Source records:
________________

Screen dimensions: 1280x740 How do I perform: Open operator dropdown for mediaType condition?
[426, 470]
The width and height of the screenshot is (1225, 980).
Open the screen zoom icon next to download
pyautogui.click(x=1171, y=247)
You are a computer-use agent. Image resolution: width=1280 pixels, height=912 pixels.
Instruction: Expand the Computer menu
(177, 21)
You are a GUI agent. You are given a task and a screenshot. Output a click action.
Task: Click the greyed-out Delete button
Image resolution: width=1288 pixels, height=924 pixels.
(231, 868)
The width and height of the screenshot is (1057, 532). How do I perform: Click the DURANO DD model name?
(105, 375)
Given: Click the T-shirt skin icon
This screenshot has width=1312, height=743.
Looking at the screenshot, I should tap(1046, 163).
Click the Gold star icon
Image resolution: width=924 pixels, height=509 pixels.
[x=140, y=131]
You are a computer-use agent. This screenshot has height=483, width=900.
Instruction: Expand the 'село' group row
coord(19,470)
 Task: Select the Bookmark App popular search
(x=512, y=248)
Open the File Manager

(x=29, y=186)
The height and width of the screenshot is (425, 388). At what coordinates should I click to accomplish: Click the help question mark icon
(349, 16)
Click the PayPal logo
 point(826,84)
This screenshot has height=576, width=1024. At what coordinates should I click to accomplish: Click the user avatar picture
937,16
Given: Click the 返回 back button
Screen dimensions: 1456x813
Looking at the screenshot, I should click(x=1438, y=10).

________________

◆ What you will do ◆
Every entry above needs to be quoted exactly.

◆ Result of the task ◆
Screen dimensions: 1280x740 How do I perform: Open operator dropdown for mediaType condition?
[426, 470]
The width and height of the screenshot is (1225, 980).
Open the screen zoom icon next to download
pyautogui.click(x=1171, y=247)
You are a computer-use agent. Image resolution: width=1280 pixels, height=912 pixels.
Instruction: Expand the Computer menu
(177, 21)
You are a GUI agent. You are given a task and a screenshot. Output a click action.
Task: Click the greyed-out Delete button
Image resolution: width=1288 pixels, height=924 pixels.
(231, 868)
The width and height of the screenshot is (1057, 532). How do I perform: Click the DURANO DD model name?
(105, 375)
Given: Click the T-shirt skin icon
This screenshot has width=1312, height=743.
Looking at the screenshot, I should tap(1046, 163).
Click the Gold star icon
Image resolution: width=924 pixels, height=509 pixels.
[x=140, y=131]
You are a computer-use agent. This screenshot has height=483, width=900.
Instruction: Expand the 'село' group row
coord(19,470)
 Task: Select the Bookmark App popular search
(x=512, y=248)
Open the File Manager

(x=29, y=186)
The height and width of the screenshot is (425, 388). At what coordinates should I click to accomplish: Click the help question mark icon
(349, 16)
Click the PayPal logo
 point(826,84)
This screenshot has height=576, width=1024. At what coordinates should I click to accomplish: Click the user avatar picture
937,16
Given: Click the 返回 back button
Screen dimensions: 1456x813
Looking at the screenshot, I should click(x=1438, y=10).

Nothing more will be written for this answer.